Good afternoon, all. I’m home from work finally and relaxing on the couch. After another long night of sleep, I woke up, arrived at work, and was immediately told I was “out of it”… and I was. I couldn’t pull myself together for any more than a few minutes, and before long, I was physically exhausted again. This isn’t supposed to happen.
I was extremely thankful for random text messages throughout the day reminding me I have you all praying for me, for my health, and for wisdom regarding this fast; but the day didn’t get any easier. I just wanted sit down. I just wanted to sleep. That’s not like me (except when I had mono.)

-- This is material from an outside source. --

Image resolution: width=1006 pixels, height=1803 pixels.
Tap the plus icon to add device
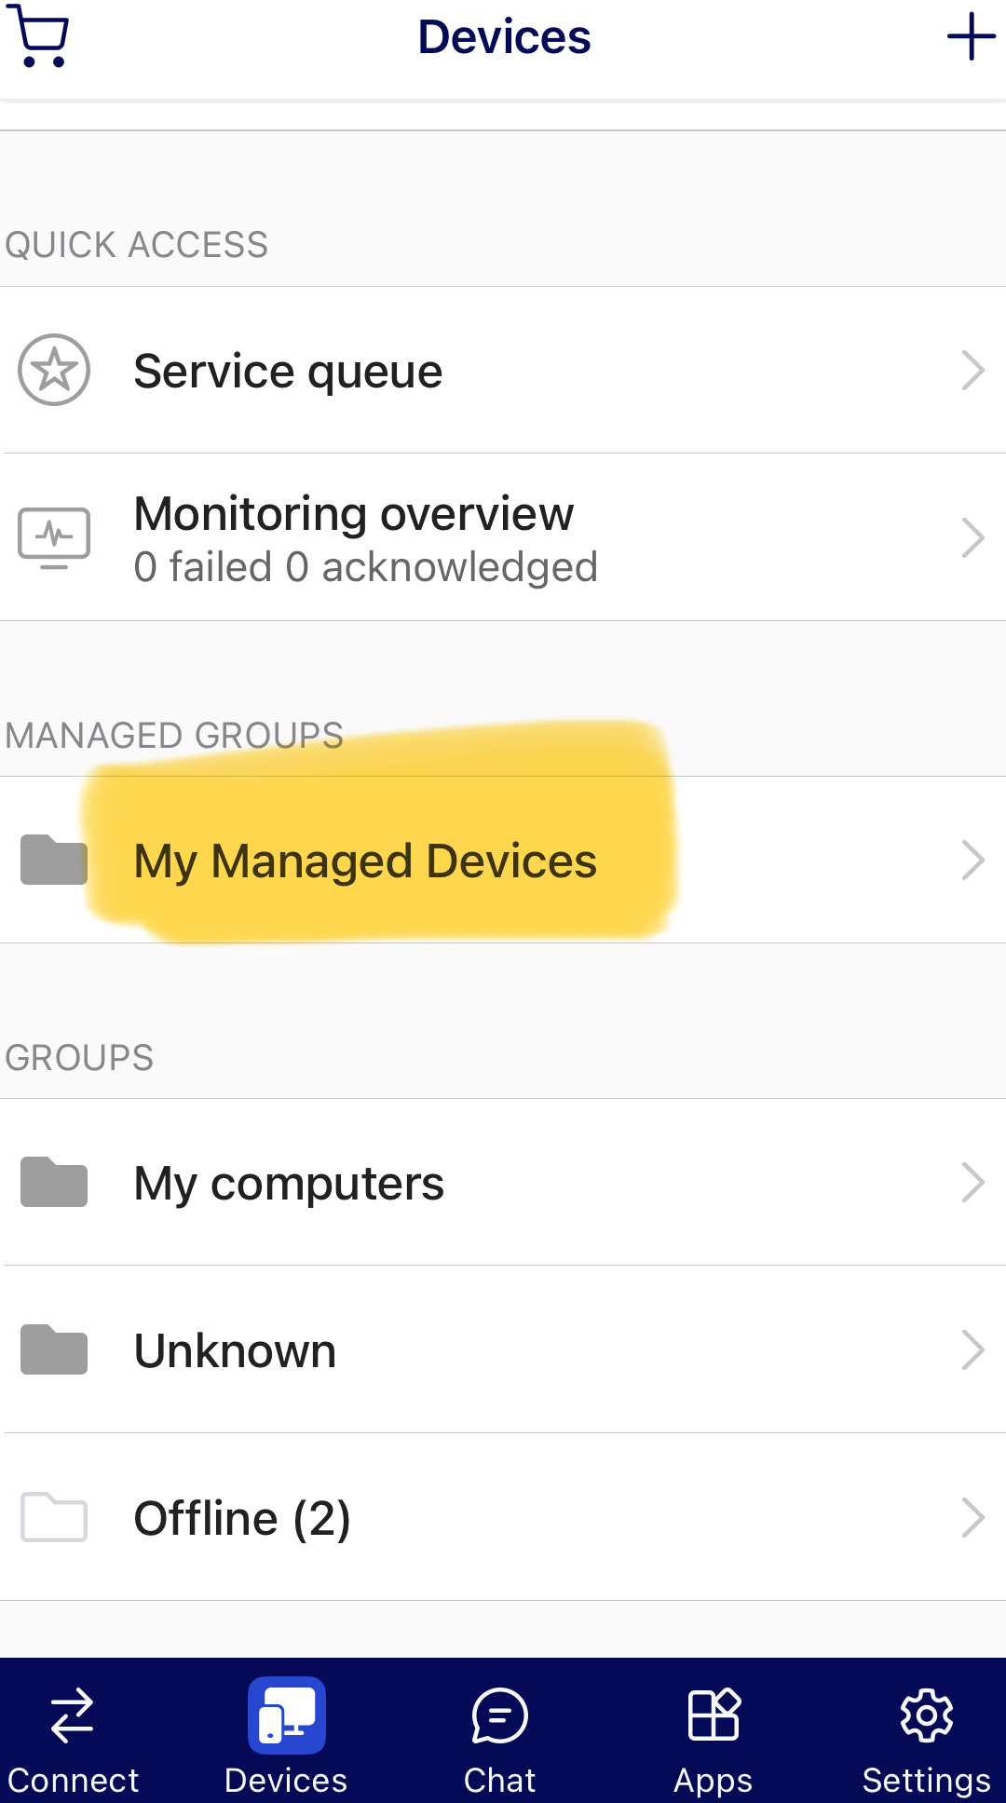(x=972, y=36)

The decision has been made that I
am must start to add some more nutrients into my diet than the clear liquid. I have to say, I’m really bummed. I’ve started so many things in my life and have not-finished a lot of the dreams I’ve made for myself. This sorta feels like that all over again. However, I know I really have no choice unless I want to end up hurting myself instead of helping myself heal.

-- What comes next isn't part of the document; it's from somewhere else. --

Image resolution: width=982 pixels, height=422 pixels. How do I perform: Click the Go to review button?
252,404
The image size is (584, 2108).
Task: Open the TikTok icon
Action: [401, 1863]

So, this afternoon, at work, I had about 2 oz. of 2% milk. Why milk first? These past two weeks, I have been dairy-free; so, in order to ensure I wouldn’t be bothered by it, I wanted to try that first. With dairy back in my diet, I’ll be able to have cream-based soups and still keep things light for a while as I ever-so-gently ease food back into my system.

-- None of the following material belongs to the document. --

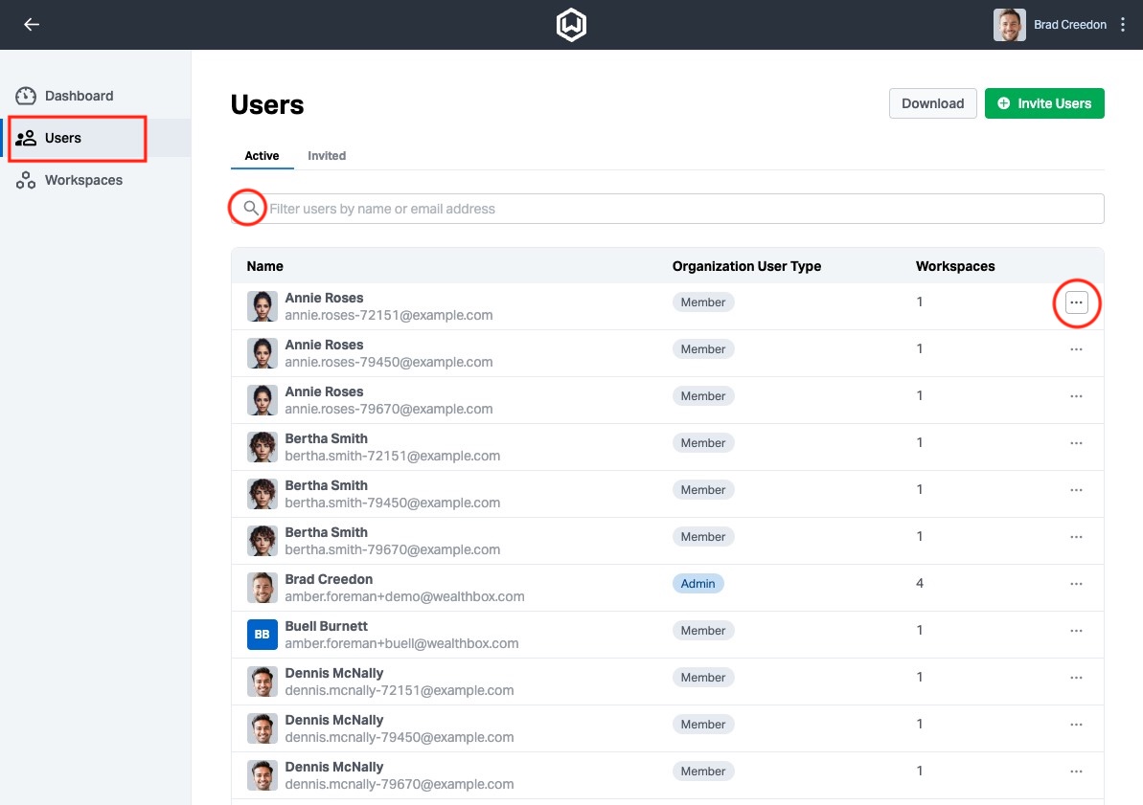Click the Admin badge for Brad Creedon
The width and height of the screenshot is (1143, 805).
697,584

When I got home, I warmed up some puréed carrot pulp soup. Did you just tilt your head in confusion? 🙂 Last night, I juiced some carrots. What is left over after juicing carrots is a fine shaved pulp. I took that pulp, added a few cups of water, a chicken bouillon cube, and some pepper and rosemary to flavor. After cooking it down for a good 30 min, I put it all in the blender and puréed it even more.
Today, I warmed up some of that purée, mixed in a small dollop of sour cream for a creamy, cooling affect, and voíla, a savory soup that is easy to digest, a nice change from juices, and “hearty” compared to what I’ve had for the last 15 1/2 days. Of course, I only ate about a cup of it in order to avoid overdoing it.
I’m still tired, but my stomach is at rest.
Please continue to pray for me as I adjust to some “heartier” options and yet hold myself off from devouring everything and making myself sick.
2 thoughts on “Not by Bread Alone: Day 16/40”
Thanks for the post update on how you’re doing. I am glad to hear you are making a decision to try to add calories/nutrients back into your system. I have done a 7-10 day fast before (Colon Cleanse), and whereas you do feel “alive” and “energetic” getting rid of waste, weight, etc….I vowed never to do it again, but instead to continue to maintain a healthy diet. Esp being someone that works out regularly, as much as I want at times to “fast” to clean up my colon or lose a little weight, I don’t think it’s wise. I remember going through much of the same symptoms you’ve been going through….tired, lethargic, lazy, sleepy, etc…..and I guess it goes to show that God gave food to our bodies to keep us functioning, running well, preventing illness, etc. I guess having gone through a fast has helped me to realize the incredible importance food–healthy food–plays in our physical and emotional well-being. I guess I love food too much to go without…but kudos to you for lasting as long as you did!
If nothing else, you appreciate food more (taste, smell, etc)! How are you and Adam doing?
Praying! it’s amazing you’ve made it this far. I’ve only ever done 10 days of clear liquids and I find that by day 7 I need someone else to drive, and I sleep all the time! Don’t feel guilty. This is about your relationship with God, right? Not about a physical challenge.